## GIVEN RECORDS
● ● ●

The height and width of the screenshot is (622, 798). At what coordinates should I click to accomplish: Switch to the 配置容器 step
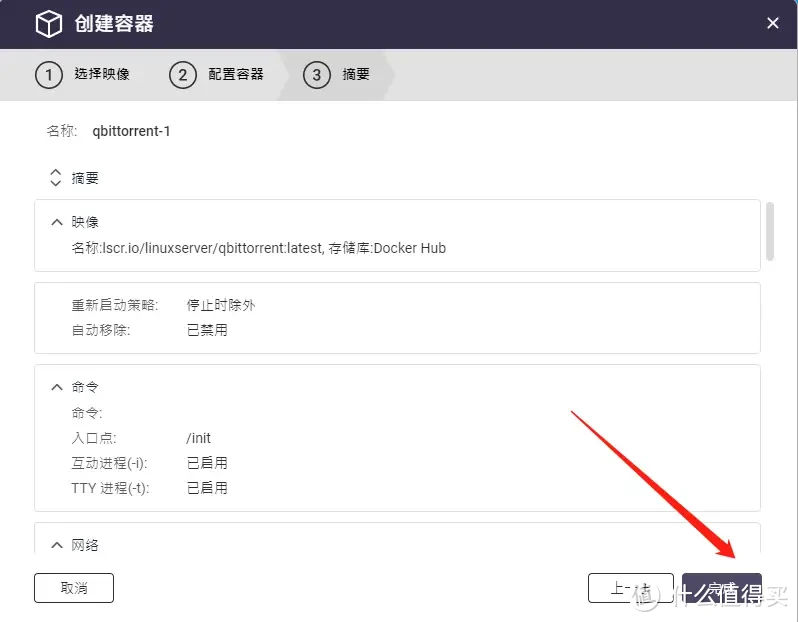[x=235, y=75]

● ● ●

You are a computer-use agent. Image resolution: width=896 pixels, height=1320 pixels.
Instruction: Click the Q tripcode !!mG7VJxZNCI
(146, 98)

● ● ●

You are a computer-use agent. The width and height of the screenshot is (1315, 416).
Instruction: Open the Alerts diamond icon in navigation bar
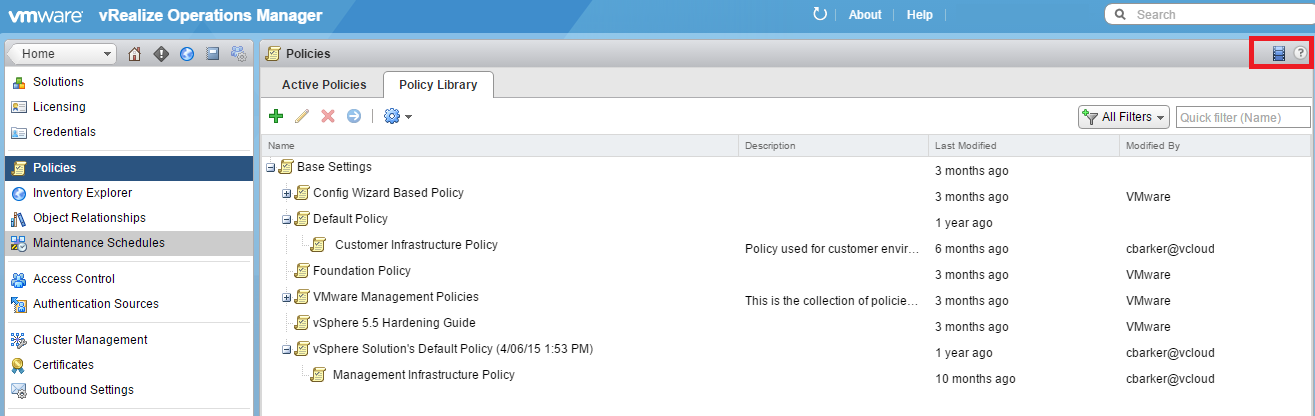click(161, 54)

● ● ●

Pull out all lines from the entries above in which the word "agent" appears.

## SOLUTION TO THE EXERCISE
You are a computer-use agent. Image resolution: width=896 pixels, height=1320 pixels.
You are a computer-use agent. The width and height of the screenshot is (1315, 416).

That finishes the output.